Tapi dia tahu, Allah Maha Kaya dan tak pernah lupa untuk selalu memberi rizki pada hamba-hamba-Nya. Bagaimanapun, dia harus bisa menyekolahkan Najwa.
***
Suasana tempat pendaftaran SD Cahaya tampak ramai, Wulan baru saja selesai mendaftarkan anaknya di sekolah tersebut. Tanpa sengaja Wulan berpapasan dengan seorang perempuan berjilbab biru muda. Tampaknya perempuan berjilbab itu seorang guru, usianya masih muda dan parasnya manis. Perempuan tersebut tersenyum ramah menyapa Wulan. Mereka pun kemudian bercakap-cakap. Dari percakapan tersebut, Wulan menjadi tahu bahwa perempuan itu bernama Indah, dan dia akan menjadi guru untuk anaknya.

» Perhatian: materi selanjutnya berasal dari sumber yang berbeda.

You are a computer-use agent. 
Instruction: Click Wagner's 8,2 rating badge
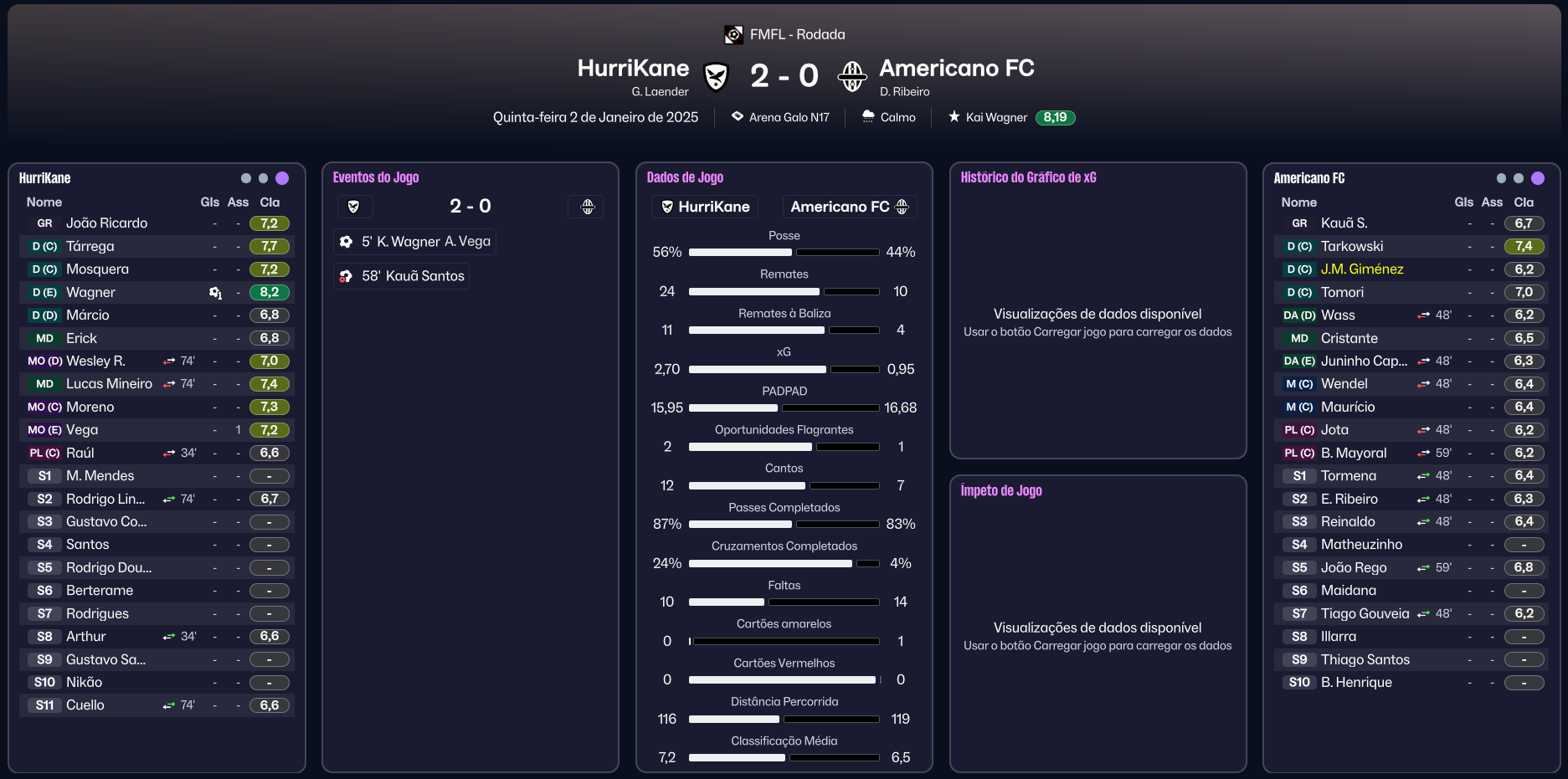click(x=269, y=293)
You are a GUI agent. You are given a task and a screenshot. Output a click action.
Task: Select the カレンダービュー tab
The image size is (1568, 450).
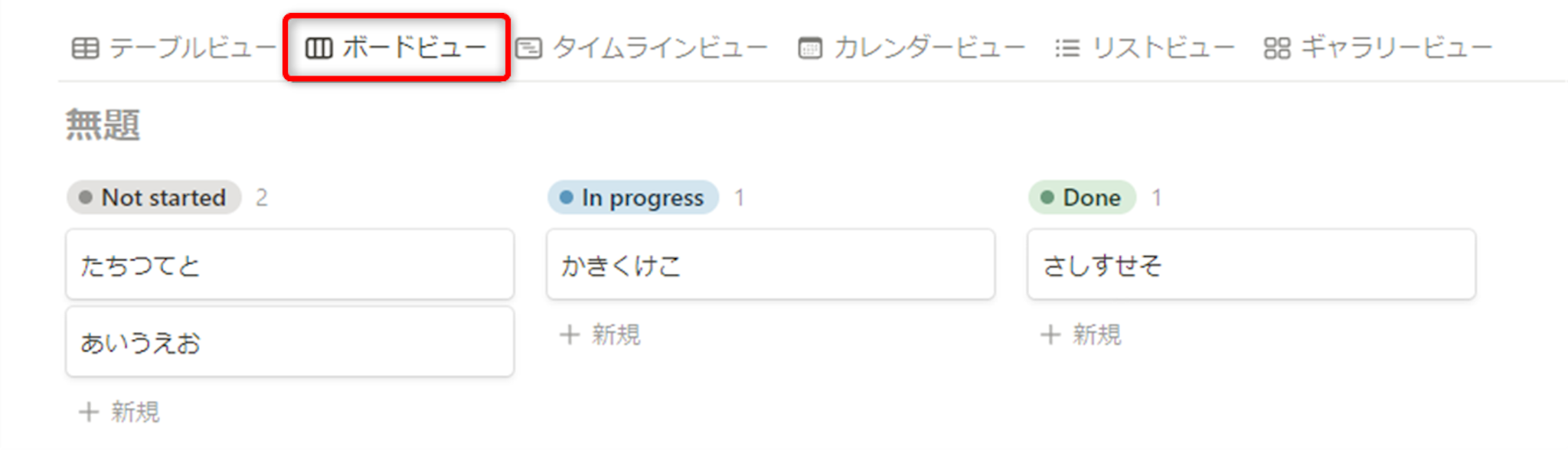pyautogui.click(x=929, y=49)
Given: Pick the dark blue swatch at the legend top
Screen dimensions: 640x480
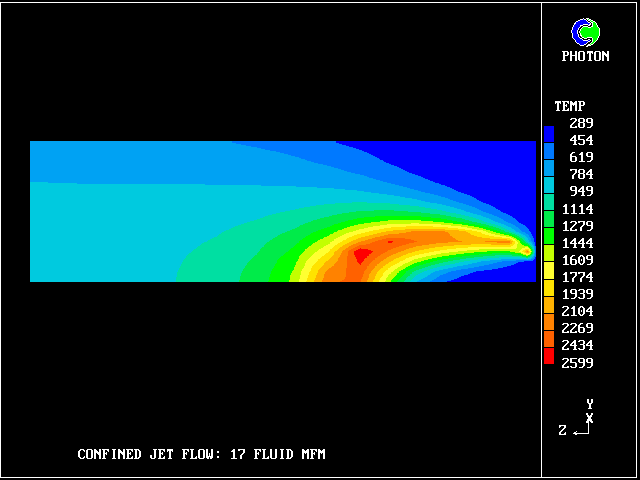Looking at the screenshot, I should 549,132.
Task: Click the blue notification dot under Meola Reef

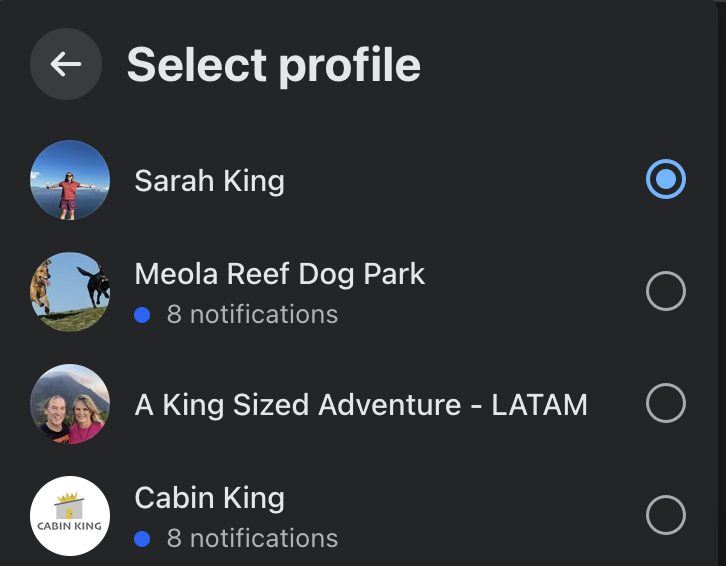Action: pyautogui.click(x=142, y=315)
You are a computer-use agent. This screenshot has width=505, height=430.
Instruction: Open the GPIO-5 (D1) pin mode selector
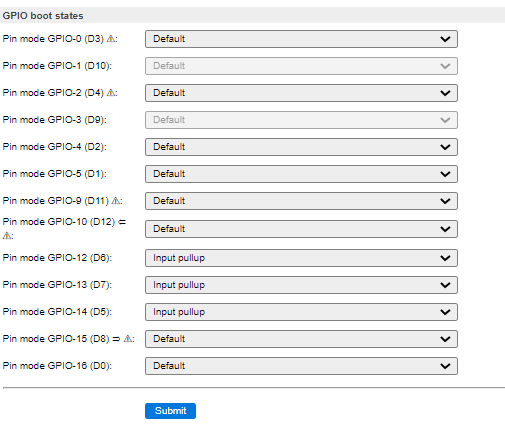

Wulan tak bisa bercakap lama-lama dengan Indah, dia harus segera bekerja. Memakai kostum badut karakter Mickey Mouse dan menghibur anak-anak adalah pekerjaannya. Mencari kerja di ibu kota memanglah tidak mudah. Apalagi dia hanya lulusan SMA.
***
“Najwa, jangan sedih, ayo main aja sama ibu!” ujar Indah sambil mengelus kepala Najwa. Rupanya Indah merasa iba melihat Najwa yang terlihat sendirian di depan kelas, sedang teman-temannya yang lain asyik bermain di lapangan.
“Najwa gak sedih kok, bu. Najwa udah biasa kayak gini. Teman-teman di dekat rumah Najwa juga gak mau main sama Najwa. Katanya gak seru main sama orang cacat. Teman Najwa cuma Mama dan Nenek. Ibu mau gak jadi teman Najwa?”
“Tentu sayang. Ibu senang temenan sama Najwa. Nanti teman-teman kelas kamu pasti mau temenan sama kamu, karena kamu orangnya baik.” seru Indah.
Najwa tersenyum mendengar penuturan Indah.
***
“Naj, ayo masuk ke rumah!” seru Bu Hartini.
“Kenapa, nek?” Najwa bertanya heran.
“Sebentar lagi Maghrib.” Ujarnya sambil mendorong kursi roda Najwa.
Perempuan berumur 60 tahunan itu segera menutup pintu rumah. Kemudian dia mengintip sesuatu dari balik tirai jendela.
“Aku Yakin itu Bagas. Hmm.. Ngapain juga dia terus mengamati rumah ini? Mana Wulan belum pulang lagi!”
Ada sedikit rasa trauma pada perempuan tua itu. Dulu, Bagas pernah tiba-tiba datang ke rumah. Lelaki itu langsung marah-marah dan meminta uang pada Wulan. Padahal Wulan bukan lagi istrinya. Bagas dan Wulan sempat bertengkar hebat. Najwa yang pernah melihat kejadian itu menjadi takut pada ayahnya sendiri.
“Ya Rabb, lindungilah kami..” lirih perempuan tua itu.